I Miss Christmas
It may seem kind of funny to say it on December 19th, but I miss Christmas.
It’s just six days away and there is time yet to feel the entire joy and ho-ho-ho of the season, but honestly, I just don’t think it’s going to happen.
It is the nature of the work I do that December is an incredibly busy month. This is not just at my current employer but has been true across the entire span of my career.
Ramped up work and steep deadlines mean it becomes awful hard to plan and decorate and celebrate and feel the joy that is the holiday season.
It’s hard to feel much more than incredibly damn cranky, to be honest. The kind of tired and cranky that not even a Captain Morgan spiked egg nog can fix.
When I was a kid, I used to love Christmas. Ok, sure, every kid loves Christmas, but for me it wasn’t about the presents. It was about the magic.
I loved the ritual of pulling out the box packed with ornaments and greeting each one like an old friend before hanging it on the tree. (This is still one of my favorite parts of the holiday, by the way.)
I got into the prep and planning for the baking that my mom and I would do. Sugar cookies with colorful frosting. Biscochitos. Mom’s divinity fudge. Cinnamon rolls. Tortillas to go with posole. The windows would steam and the house would smell heavenly.
As it got closer to Christmas, I’d begin the prep work for luminarias. The dirt, folding the bags, making sure my mom got the right kind of candles.
Sometimes we’d pile in the car to go see the lights. We’d drive slow down good blocks so we could take in all the lights, the crisp air outside tinged with the unmistakable scent of burning piñon logs.
Then home for some nog, mom might light a bunch of candles and put on soft Christmas music and I’d look out our big picture window to the world outside and dream.
My mom had this funny little candle, something she had bought from Avon and it only came out at Christmas. It was very fancy, gilt gold on the outside and red on the inside and some holly berry spice something fragrance to the candle. If I close my eyes I can still place the scent because that smell was so very Christmas to me. That along with our advent wreath and a few other candles put a soft flickering glow to my world and made me calm and peaceful.
As the years passed by and I became an adult, I tried to keep my own Christmas traditions alive including baking, having a real tree on which to hang all of those ornaments from my childhood, and lighting a bunch of candles on Christmas Eve.
New traditions came along as well, like looking for a fun white elephant gift for the office party and finding a pretty dress or two to wear to friend’s parties.
But over time even this has changed. Very few companies do holiday parties anymore.

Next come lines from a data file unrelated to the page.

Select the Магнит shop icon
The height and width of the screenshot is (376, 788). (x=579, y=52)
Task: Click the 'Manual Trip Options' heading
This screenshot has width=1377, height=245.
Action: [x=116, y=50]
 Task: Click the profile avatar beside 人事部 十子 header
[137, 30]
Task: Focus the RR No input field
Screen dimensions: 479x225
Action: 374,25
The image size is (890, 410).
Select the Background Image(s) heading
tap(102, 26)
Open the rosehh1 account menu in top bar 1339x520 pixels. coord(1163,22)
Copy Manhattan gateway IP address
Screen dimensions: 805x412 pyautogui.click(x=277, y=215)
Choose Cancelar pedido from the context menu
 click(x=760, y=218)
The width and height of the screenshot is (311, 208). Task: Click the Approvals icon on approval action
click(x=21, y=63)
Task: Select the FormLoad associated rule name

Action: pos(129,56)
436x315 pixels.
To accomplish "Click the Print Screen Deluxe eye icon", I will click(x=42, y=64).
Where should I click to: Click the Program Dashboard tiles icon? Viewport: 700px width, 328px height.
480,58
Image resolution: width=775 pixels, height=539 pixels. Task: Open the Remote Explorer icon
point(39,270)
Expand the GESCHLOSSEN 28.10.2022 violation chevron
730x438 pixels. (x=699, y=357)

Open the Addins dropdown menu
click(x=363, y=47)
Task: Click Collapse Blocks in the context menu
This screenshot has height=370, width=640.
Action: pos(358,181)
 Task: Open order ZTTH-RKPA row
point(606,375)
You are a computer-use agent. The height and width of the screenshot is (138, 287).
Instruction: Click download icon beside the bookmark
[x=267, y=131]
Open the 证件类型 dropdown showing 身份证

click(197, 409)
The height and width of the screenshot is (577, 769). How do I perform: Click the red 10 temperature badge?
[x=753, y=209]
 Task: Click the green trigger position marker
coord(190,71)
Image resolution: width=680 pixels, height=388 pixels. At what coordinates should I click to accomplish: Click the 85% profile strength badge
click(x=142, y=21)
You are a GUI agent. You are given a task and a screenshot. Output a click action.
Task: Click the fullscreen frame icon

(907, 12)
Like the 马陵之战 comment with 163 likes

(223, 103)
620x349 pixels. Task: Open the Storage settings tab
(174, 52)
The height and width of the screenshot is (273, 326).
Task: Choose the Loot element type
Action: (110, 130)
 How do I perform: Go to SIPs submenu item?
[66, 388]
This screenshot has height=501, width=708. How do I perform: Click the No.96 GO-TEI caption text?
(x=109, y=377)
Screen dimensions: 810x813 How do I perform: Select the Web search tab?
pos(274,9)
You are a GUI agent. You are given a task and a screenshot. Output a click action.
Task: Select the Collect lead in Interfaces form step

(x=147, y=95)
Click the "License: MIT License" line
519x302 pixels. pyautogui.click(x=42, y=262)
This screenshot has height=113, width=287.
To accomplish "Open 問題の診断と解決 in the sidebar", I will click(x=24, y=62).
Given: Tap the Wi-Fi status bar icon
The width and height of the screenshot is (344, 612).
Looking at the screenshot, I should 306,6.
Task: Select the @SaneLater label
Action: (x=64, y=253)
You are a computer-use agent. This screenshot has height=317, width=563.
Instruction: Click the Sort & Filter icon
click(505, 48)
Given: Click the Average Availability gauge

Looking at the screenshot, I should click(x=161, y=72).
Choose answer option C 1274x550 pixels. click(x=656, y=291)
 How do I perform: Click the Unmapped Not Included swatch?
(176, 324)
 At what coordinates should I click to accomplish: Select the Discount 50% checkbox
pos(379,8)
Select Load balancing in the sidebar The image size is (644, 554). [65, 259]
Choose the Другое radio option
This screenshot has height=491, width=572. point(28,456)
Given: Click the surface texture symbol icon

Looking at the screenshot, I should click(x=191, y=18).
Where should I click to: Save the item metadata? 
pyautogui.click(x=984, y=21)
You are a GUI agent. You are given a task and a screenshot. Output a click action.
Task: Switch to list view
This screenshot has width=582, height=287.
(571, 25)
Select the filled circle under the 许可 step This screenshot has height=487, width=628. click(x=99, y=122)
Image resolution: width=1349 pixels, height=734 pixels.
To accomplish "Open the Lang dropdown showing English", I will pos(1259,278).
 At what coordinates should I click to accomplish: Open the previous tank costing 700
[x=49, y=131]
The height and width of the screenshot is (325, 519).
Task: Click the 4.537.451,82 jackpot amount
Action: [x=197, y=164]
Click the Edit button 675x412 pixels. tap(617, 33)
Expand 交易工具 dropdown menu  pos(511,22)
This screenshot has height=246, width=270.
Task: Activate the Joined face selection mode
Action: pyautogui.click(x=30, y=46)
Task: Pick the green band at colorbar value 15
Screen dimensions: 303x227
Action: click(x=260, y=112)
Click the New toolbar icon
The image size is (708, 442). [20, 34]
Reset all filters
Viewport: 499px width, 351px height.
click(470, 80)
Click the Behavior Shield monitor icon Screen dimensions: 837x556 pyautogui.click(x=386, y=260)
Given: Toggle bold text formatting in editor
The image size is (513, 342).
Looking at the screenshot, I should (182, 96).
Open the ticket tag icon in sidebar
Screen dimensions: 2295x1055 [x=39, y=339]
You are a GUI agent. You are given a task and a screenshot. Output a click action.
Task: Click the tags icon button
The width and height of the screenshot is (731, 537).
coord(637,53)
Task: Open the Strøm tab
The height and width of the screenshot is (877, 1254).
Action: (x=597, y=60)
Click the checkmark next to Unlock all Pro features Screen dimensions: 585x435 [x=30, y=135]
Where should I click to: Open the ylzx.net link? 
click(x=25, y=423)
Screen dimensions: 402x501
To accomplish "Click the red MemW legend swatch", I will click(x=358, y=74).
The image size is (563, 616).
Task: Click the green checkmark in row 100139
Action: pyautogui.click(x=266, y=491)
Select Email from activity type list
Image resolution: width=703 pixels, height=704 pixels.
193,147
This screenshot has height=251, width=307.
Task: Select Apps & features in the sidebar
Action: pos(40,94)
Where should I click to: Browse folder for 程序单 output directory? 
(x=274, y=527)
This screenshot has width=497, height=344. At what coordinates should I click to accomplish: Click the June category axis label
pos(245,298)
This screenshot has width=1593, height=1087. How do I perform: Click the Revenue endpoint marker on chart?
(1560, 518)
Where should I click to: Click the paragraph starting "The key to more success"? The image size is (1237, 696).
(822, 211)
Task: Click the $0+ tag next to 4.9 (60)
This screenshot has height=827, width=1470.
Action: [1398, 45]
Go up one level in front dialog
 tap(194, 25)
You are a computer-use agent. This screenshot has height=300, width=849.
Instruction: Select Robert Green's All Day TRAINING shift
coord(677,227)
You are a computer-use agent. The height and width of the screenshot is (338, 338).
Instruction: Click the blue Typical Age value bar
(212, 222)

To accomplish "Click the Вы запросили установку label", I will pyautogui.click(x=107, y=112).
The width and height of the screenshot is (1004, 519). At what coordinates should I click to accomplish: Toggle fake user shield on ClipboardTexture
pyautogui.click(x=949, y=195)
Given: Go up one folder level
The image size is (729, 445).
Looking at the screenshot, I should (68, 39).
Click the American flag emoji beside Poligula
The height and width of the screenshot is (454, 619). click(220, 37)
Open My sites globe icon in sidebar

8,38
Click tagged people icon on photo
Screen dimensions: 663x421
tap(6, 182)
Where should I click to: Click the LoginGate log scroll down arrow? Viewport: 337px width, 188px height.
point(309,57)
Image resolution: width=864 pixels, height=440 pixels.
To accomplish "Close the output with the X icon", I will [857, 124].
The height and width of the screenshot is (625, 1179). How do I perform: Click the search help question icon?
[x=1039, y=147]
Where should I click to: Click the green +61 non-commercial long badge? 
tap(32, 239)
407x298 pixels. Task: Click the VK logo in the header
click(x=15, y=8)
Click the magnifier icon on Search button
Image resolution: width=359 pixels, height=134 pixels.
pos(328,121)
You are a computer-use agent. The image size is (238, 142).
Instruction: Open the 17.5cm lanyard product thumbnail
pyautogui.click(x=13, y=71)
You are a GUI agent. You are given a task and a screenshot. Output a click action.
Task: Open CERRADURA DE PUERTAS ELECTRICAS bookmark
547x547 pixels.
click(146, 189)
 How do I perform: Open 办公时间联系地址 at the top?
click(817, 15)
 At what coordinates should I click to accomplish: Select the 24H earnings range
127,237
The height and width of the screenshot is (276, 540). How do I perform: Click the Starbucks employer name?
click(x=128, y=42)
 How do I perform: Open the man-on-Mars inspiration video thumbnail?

My current employer is so uptight about the various cultures and religions of the people who work here that they barely acknowledge that a holiday is forthcoming. And even if they did, there wouldn’t be any holiday party during these times of budget austerity.
Most of my friends now have kids and they are focused on family things, which is fine. It just means no more grown up parties to attend.
Then there was that fun holiday break in which to rest, recoup and get ready for the new year. That’s also a thing of the past. We don’t get any time off next week other than Christmas Day and New Year’s Day. I could take vacation, but I blew what I had in my vacation balance on my trip to New York (and it was totally worth it).
This year the twelve days of Christmas will entail no partridges or pear trees, but a lot of Karen a leapin’ to get work out the door before the 31st.
I wanted to make cookies and bought the ingredients only to remember that my mixer is in a box in our storage room and I don’t even know which box. The Good Man said he would disassemble the storage room to help me find it, but I decided no. Too much work.
It should be said here that we’ve lived in our place for a year, but I work so many damn hours that unpacking boxes on the weekends just feels like more work. And so it goes…
It seemed like I felt the happy holiday feeling, really and truly, for a little while during our trip to New York. It’s awful hard to look up at the tree in Rockefeller Center and not feel the holiday spirit. But that time in New York is like a little bit of encapsulated perfection, not just about the holiday joy, but in many ways.
And then we came home and my nose went back to the grindstone and the willingness and want to and give a damn just sort of frittered away.
We have a real branch wreath on our door and a real tree in our house and somehow I just can’t summon up the joy and peace and magic of the holiday season.
This makes me sad.
I know that I’m the one that has to make the holidays bright. The spirit of Christmas lives inside of me, and it’s on me to bring it into reality.
But somehow this year I just can’t find it. Maybe next year.
.
.
.
(I just reread this post from last year. Evidently a holiday lament is my new holiday tradition. LOL on me.)
Memories of Christmases past. I made these mints, a family tradition, just last year.